Using a data cube to join tables
- Create a new data cube
- Add a database table
- Add a second database table
- Insert a join transform node
- Connect the 2nd select transform to the join transform
- Configure the join transform
- Join with a third database table
- Configure the 2nd join transform
- Configure the process result
- Data preview
- Check in
- Re-using Data Cubes
- See also
Learn how to create a new data cube in Dundas BI and add transforms to it in order to join three database tables.
This walkthrough shows you how to:
- Create a new data cube in Dundas BI.
- Set up an ETL process consisting of transforms.
- Use transforms to join three database tables.
- Link the output columns of a data cube to existing hierarchies.
The figures use the Adventure Works for SQL Server 2012 database as an example.

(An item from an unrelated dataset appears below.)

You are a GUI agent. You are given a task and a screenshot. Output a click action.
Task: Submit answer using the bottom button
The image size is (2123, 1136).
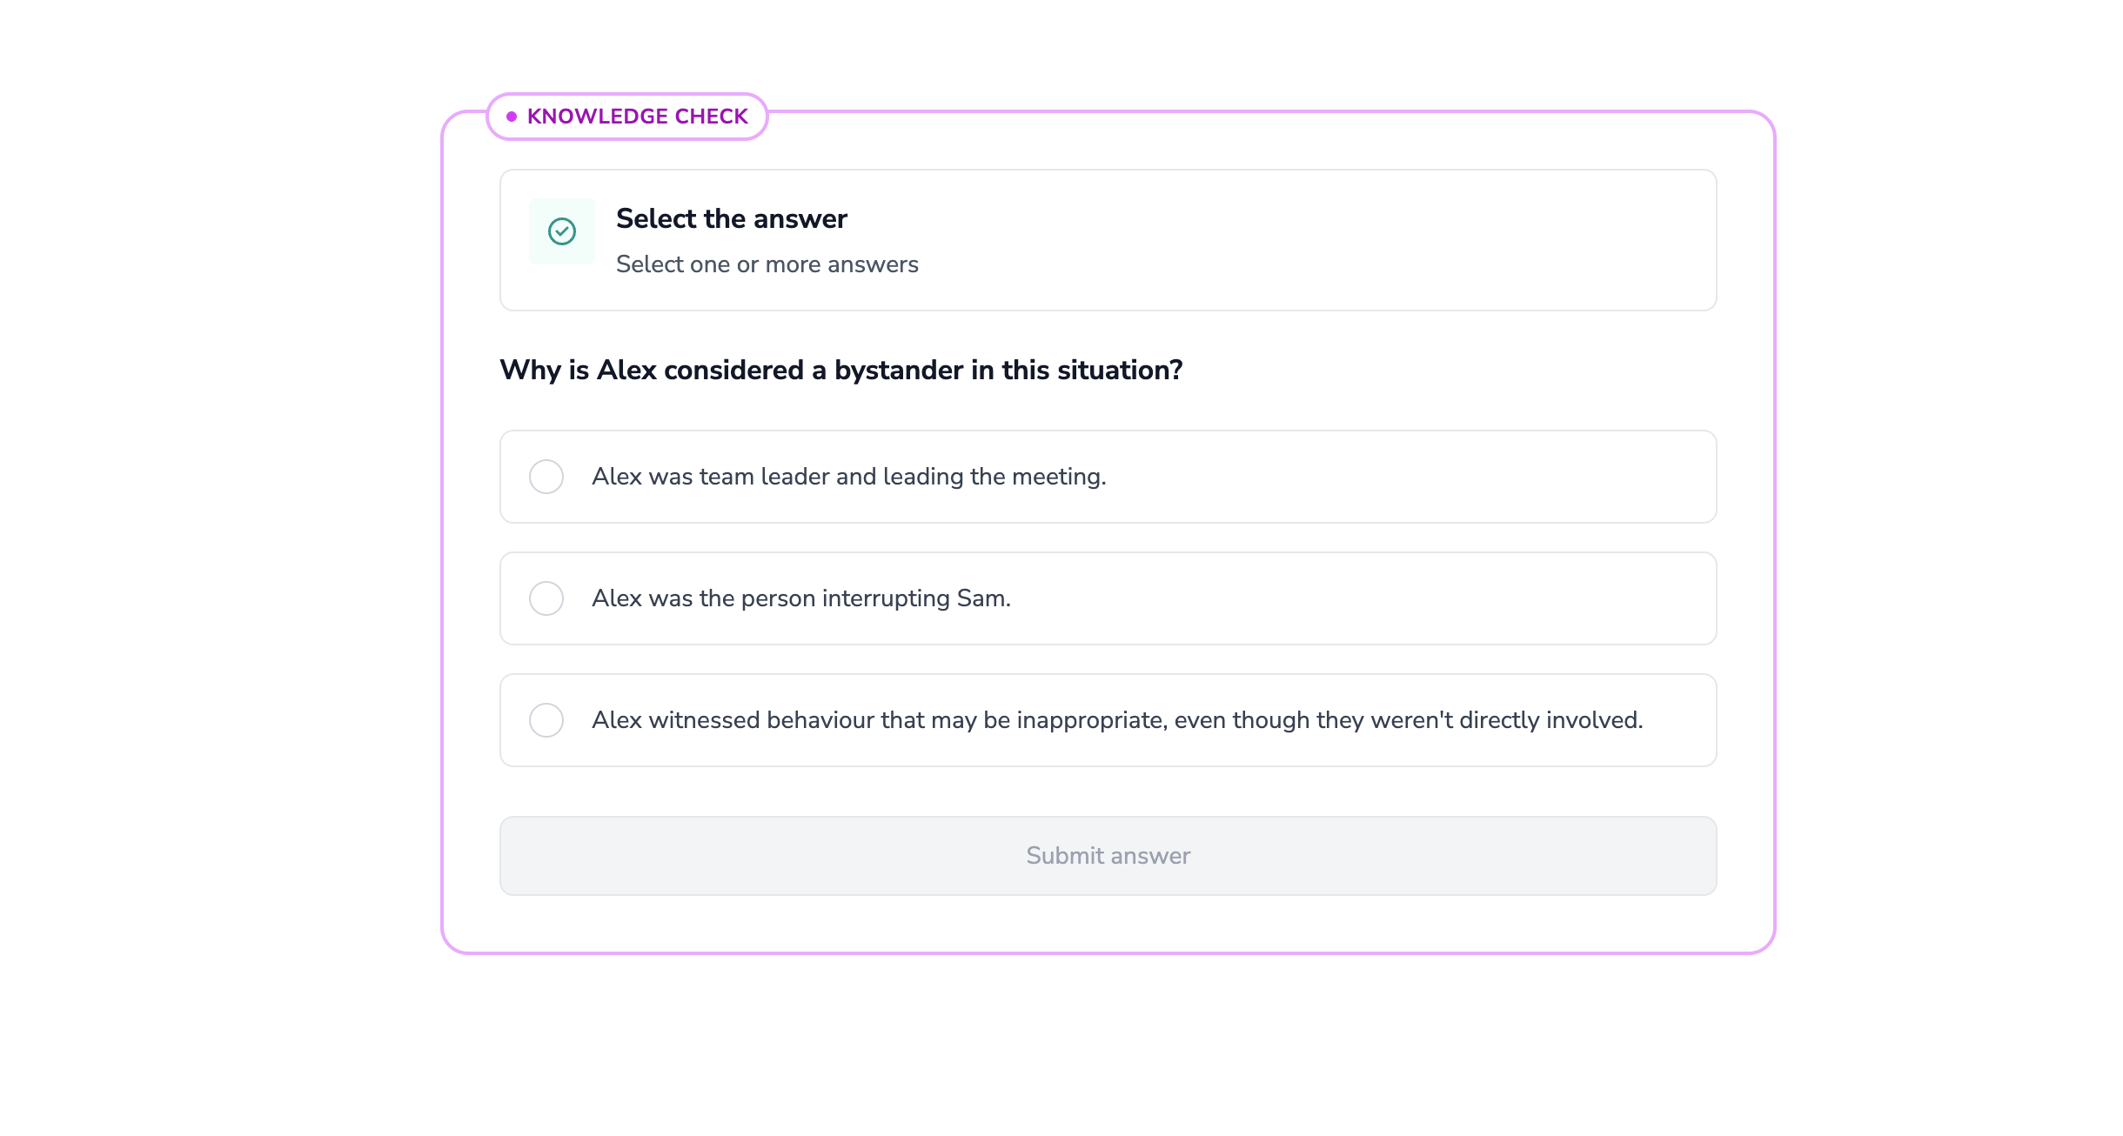point(1108,856)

Related video: Introduction to Data Cubes
2.1. Create a new data cube
From the main menu, click New, click Data Cube, and select the Blank Data Cube option.
The Data Cube Designer screen is displayed.
2.2. Add a database table
Next, locate your data connector in the EXPLORE window.
Under the data connector, find the [Sales].[SalesOrderDetail] and [Sales].[SalesOrderHeader] tables.
Drag the [Sales].[SalesOrderDetail] table to the Data Cube Designer canvas.
When you add the first table, Dundas BI automatically creates a simple ETL process consisting of two transforms, with data flowing from left to right. Note that the name of your new data cube (e.g. DataCube1) is displayed in the status bar at the bottom.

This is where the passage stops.